/WineQualityUsingML

Predicting the Wine Quality using Physicochemical Properties

Primary LanguageJupyter Notebook

WineQualityUsingML: Predicting the Wine Quality using Physicochemical Properties

Wine is a beloved beverage all across the world with a long history. According to the Wine Institute, the California wine and winegrape sector and allied businesses delivered a total economic contribution of $57.6 billion annually to the state’s economy and $114.1 billion annually to the U.S. economy. With a rapidly growing number of wine companies and wine lovers, there’s been a strong interest in selecting the right kind of wine for the individual. As an avid wine critic, I was very interested in working with a wine quality dataset from a public repository, and I wanted to create a machine learning model that would predict a quality of a wine.

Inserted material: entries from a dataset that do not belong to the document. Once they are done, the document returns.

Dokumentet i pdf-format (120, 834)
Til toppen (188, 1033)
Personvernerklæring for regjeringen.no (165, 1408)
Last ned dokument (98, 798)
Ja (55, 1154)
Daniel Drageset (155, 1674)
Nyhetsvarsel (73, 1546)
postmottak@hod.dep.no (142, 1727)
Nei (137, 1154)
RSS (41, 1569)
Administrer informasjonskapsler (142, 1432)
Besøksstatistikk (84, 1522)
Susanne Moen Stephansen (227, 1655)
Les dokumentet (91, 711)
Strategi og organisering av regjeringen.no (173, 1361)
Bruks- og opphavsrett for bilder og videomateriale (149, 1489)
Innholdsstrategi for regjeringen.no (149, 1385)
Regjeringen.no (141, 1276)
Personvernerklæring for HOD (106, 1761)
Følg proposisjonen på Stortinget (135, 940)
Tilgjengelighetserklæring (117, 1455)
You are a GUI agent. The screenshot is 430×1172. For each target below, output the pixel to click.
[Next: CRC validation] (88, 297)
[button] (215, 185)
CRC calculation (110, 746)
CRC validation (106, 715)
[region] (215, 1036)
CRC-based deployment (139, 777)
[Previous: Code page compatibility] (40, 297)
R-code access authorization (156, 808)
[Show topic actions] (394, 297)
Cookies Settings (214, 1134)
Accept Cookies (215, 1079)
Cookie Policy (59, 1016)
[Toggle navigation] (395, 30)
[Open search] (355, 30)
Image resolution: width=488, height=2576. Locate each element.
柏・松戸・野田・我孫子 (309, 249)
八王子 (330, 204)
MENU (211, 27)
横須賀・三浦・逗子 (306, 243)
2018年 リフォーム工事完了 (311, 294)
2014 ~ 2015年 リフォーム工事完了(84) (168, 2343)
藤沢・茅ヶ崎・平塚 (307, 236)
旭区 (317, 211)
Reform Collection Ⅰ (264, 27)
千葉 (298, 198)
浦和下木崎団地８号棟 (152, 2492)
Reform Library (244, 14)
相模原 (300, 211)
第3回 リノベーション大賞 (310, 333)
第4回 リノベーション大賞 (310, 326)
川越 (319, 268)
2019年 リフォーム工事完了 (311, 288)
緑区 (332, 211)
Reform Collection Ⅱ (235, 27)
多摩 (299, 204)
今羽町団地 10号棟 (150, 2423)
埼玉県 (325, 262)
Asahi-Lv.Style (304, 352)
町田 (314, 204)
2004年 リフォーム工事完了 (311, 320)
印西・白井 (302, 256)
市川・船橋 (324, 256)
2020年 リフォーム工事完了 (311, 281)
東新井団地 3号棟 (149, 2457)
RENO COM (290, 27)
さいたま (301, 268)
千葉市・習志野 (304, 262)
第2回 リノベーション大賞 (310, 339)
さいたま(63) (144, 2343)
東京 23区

The question for this paper is “can we predict the quality of wine using physicochemical properties?”.

I wanted to explore the relationship between the physicochemical properties of wine and the quality of the wine. Fortunately, there is a dataset from University of California Irvine that provides two (red and white) wine quality dataset composed of 12 features. Eleven of the features provided from this dataset are physicochemical properties of wine (fixed acidity, volatile acidity, citric acid, residual sugar, chlorides, free sulfur dioxide, total sulfur dioxide, density, pH, sulphates, alcohol). For each sample, there is one output which is the grade of the wine criticized by at least 3 wine experts. The grade ranges from 0 to 10.

After a quick exploratory data analysis, I discovered a challenge for this project.

If can see the third row and second column of both figures above, there is a strong imbalance and lack of distribution in the quality of the wine. Many of the instances of red or white wine received the score of 5 or 6. It is expected to have so much 5 or 6 for the scores because average/mid-level grade are more prevalent as they are affordable and easy to produce. This raises a question because highly imbalanced data do not perform a great job predicting all class or value. Without any data preprocessing, I wanted to test how well our built-in regression models from Scikit-Learn would be able to predict the wine quality. I performed some tests using several regression models I learned in class (linear regression, ridge regression, kernel regression, source vector regression, lasso regression, and elastic regression). Using all 11 features as an input, I received the following results (no feature selections).

As you can see, data imbalance is a huge problem. The best accuracy score on both red and white wine don’t even yield anything above 40%. The result you see above does not take in consideration of feature selection. Therefore, in my feature selection step, I used three different methods of feature selection (Pearson’s Correlation, SelectKBest, Feature Importance). My approach is the choose three features that appear the most from these applications of feature selection. Feature selection is used in machine learning because you may inadvertently introduce bias in your model that can result in overfitting. Pearson’s correlation matrix show us the measure of strength of a linear association between two variables, negative 1 displays a strong negative correlation and positive 1 displays a strong positive correlation.

I elected alcohol, volatile acid, and citric acid for red wine later. I will compile the top three features that will be used for training and testing.

Here in white wine, I chose alcohol, density, chlorides, and volatile acid. Next, I performed a feature selection using SelectKBest. SelectKBest is use to select features according to the k highest scores.

From this feature selection, three best attributes are total sulfur dioxide, free sulfur dioxide, and alcohol. It was interesting to see that total sulfur dioxide had the k highest scores out of all other attributes.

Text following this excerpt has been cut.